Le démembrement : transmettre en gardant l'usage
Donner la nue-propriété d'un bien tout en conservant l'usufruit permet de transmettre une partie de la valeur du patrimoine, tout en continuant à percevoir les revenus ou à occuper le bien de son vivant. Au décès de l'usufruitier, la pleine propriété se reconstitue chez le nu-propriétaire, sans droits de succession supplémentaires sur cette réunion. C'est une stratégie particulièrement adaptée pour transmettre une résidence secondaire ou un bien locatif tout en conservant une partie de ses revenus.
L'assurance-vie : transmettre hors succession
L'assurance-vie bénéficie d'un cadre fiscal spécifique en matière de transmission, distinct des règles successorales classiques, avec des abattements dédiés aux bénéficiaires désignés dans la clause bénéficiaire. C'est un outil précieux pour :
- transmettre à des personnes hors du cercle successoral classique (concubin, ami, filleul, association) ;
- ajuster finement la répartition entre héritiers, au-delà de ce que prévoit la loi ;
- désigner un bénéficiaire avec une faculté de renonciation, pour laisser de la souplesse à la génération suivante selon sa propre situation fiscale au moment du décès.
La rédaction de la clause bénéficiaire mérite une attention particulière : une clause mal rédigée peut créer des situations bloquées ou fiscalement défavorables, alors qu'une clause bien construite offre au contraire une vraie liberté d'organisation.

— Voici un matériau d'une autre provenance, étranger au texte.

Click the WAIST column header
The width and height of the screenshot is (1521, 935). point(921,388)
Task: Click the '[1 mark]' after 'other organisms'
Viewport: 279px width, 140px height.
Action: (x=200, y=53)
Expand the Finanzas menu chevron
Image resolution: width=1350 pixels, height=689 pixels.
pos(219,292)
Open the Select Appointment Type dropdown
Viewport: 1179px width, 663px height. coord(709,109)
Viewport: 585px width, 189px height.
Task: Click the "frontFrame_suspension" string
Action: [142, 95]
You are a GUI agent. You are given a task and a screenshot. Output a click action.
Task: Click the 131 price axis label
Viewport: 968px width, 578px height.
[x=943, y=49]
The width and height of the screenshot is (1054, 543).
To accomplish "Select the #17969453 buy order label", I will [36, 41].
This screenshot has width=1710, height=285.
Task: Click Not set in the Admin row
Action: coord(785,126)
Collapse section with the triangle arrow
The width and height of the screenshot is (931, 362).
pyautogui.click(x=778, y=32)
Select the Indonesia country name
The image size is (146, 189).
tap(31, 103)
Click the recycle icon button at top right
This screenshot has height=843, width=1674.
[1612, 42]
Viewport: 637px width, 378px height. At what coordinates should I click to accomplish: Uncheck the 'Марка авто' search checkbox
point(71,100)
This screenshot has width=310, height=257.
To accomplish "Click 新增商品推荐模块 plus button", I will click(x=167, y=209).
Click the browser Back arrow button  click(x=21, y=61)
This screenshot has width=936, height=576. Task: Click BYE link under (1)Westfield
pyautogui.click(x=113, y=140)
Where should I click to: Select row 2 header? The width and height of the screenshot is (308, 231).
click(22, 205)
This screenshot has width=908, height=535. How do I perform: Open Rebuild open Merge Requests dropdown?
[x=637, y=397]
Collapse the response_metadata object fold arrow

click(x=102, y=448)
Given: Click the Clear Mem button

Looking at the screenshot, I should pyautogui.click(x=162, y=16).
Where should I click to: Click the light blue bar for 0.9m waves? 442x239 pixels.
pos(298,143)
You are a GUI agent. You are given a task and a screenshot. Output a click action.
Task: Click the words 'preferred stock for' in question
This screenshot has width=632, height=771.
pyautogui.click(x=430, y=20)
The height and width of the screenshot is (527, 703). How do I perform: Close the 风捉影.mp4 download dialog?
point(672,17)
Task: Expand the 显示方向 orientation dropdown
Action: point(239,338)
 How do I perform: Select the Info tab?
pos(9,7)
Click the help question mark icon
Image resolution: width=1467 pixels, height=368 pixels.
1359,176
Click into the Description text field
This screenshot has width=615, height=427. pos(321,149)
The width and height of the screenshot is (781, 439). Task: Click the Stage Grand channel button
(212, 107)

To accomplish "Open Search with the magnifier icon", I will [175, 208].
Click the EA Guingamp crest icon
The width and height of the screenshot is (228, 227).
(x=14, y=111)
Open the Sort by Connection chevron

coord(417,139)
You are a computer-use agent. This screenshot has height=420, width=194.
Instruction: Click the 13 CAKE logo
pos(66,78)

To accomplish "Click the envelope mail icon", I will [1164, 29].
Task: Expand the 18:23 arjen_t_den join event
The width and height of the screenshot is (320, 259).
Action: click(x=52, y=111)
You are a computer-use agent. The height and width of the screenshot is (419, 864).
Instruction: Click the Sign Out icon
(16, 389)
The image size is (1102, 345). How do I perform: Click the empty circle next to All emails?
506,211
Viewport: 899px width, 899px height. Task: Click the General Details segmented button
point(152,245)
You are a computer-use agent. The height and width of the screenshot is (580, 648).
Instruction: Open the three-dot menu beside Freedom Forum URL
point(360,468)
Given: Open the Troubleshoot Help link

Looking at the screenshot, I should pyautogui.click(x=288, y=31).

Le cas particulier du conjoint survivant
Protéger son conjoint est souvent la priorité avant même de penser aux enfants. Donation au dernier vivant, choix du régime matrimonial, clause bénéficiaire d'assurance-vie : plusieurs outils permettent d'assurer au conjoint survivant un niveau de protection suffisant, sans pour autant léser les enfants dans leurs droits.
Une transmission qui s'adapte à la composition de la famille
Familles recomposées, enfants issus de différentes unions, souhait de favoriser un enfant en situation de handicap ou en difficulté : chaque configuration familiale appelle une organisation patrimoniale sur mesure. Les outils juridiques et fiscaux existent pour répondre à ces situations spécifiques, à condition d'être anticipés plutôt que découverts au moment du décès.
Une transmission ne s'improvise pas
Chacun de ces leviers répond à une logique différente : protéger le conjoint, accompagner ses enfants à des moments clés, favoriser un proche hors succession, ou adapter la transmission à une situation familiale particulière. Les combiner efficacement suppose un état des lieux précis de votre situation familiale et patrimoniale actuelle, face à ce que vous souhaitez organiser — et surtout, de s'y prendre suffisamment tôt pour que les dispositifs puissent produire leur plein effet.